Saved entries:
BEGIN

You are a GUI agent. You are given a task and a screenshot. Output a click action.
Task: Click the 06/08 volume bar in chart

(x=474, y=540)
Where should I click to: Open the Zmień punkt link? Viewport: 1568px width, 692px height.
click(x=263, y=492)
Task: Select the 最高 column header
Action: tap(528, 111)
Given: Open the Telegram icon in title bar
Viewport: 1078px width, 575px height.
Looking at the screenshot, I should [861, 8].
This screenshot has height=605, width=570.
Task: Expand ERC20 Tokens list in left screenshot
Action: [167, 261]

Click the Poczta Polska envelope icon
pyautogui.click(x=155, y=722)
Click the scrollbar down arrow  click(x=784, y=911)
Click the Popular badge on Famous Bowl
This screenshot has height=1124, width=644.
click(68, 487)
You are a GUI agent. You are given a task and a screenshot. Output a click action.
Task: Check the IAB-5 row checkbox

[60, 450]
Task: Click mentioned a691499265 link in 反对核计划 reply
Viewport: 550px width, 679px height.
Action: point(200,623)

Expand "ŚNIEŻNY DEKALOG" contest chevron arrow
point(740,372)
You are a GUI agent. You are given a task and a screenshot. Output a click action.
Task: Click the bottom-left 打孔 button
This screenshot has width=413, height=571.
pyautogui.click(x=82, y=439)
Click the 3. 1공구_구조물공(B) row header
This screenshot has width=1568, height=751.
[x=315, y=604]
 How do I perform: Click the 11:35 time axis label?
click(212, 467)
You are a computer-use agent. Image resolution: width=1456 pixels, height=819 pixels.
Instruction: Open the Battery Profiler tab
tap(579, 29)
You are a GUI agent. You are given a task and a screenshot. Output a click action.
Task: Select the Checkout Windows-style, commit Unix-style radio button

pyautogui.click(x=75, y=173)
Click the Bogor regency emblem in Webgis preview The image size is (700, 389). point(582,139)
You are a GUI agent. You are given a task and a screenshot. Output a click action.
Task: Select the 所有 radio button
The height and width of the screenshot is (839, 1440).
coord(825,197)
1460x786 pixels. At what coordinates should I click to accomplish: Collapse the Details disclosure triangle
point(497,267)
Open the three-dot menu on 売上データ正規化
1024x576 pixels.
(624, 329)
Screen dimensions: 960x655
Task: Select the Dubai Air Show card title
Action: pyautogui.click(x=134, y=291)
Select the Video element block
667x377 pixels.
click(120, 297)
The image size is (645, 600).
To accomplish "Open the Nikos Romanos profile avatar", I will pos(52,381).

END

What to produce
Copy the data exactly. Leave nothing out.

Reply to the task
You are a GUI agent. You are given a task and a screenshot. Output a click action.
Task: Click the 06/08 volume bar in chart

(x=474, y=540)
Where should I click to: Open the Zmień punkt link? Viewport: 1568px width, 692px height.
click(x=263, y=492)
Task: Select the 最高 column header
Action: tap(528, 111)
Given: Open the Telegram icon in title bar
Viewport: 1078px width, 575px height.
Looking at the screenshot, I should [861, 8].
This screenshot has height=605, width=570.
Task: Expand ERC20 Tokens list in left screenshot
Action: [167, 261]

Click the Poczta Polska envelope icon
pyautogui.click(x=155, y=722)
Click the scrollbar down arrow  click(x=784, y=911)
Click the Popular badge on Famous Bowl
This screenshot has height=1124, width=644.
click(68, 487)
You are a GUI agent. You are given a task and a screenshot. Output a click action.
Task: Check the IAB-5 row checkbox

[60, 450]
Task: Click mentioned a691499265 link in 反对核计划 reply
Viewport: 550px width, 679px height.
Action: point(200,623)

Expand "ŚNIEŻNY DEKALOG" contest chevron arrow
point(740,372)
You are a GUI agent. You are given a task and a screenshot. Output a click action.
Task: Click the bottom-left 打孔 button
This screenshot has width=413, height=571.
pyautogui.click(x=82, y=439)
Click the 3. 1공구_구조물공(B) row header
This screenshot has width=1568, height=751.
[x=315, y=604]
 How do I perform: Click the 11:35 time axis label?
click(212, 467)
You are a computer-use agent. Image resolution: width=1456 pixels, height=819 pixels.
Instruction: Open the Battery Profiler tab
tap(579, 29)
You are a GUI agent. You are given a task and a screenshot. Output a click action.
Task: Select the Checkout Windows-style, commit Unix-style radio button

pyautogui.click(x=75, y=173)
Click the Bogor regency emblem in Webgis preview The image size is (700, 389). point(582,139)
You are a GUI agent. You are given a task and a screenshot. Output a click action.
Task: Select the 所有 radio button
The height and width of the screenshot is (839, 1440).
coord(825,197)
1460x786 pixels. At what coordinates should I click to accomplish: Collapse the Details disclosure triangle
point(497,267)
Open the three-dot menu on 売上データ正規化
1024x576 pixels.
(624, 329)
Screen dimensions: 960x655
Task: Select the Dubai Air Show card title
Action: pyautogui.click(x=134, y=291)
Select the Video element block
667x377 pixels.
click(120, 297)
The image size is (645, 600).
To accomplish "Open the Nikos Romanos profile avatar", I will pos(52,381).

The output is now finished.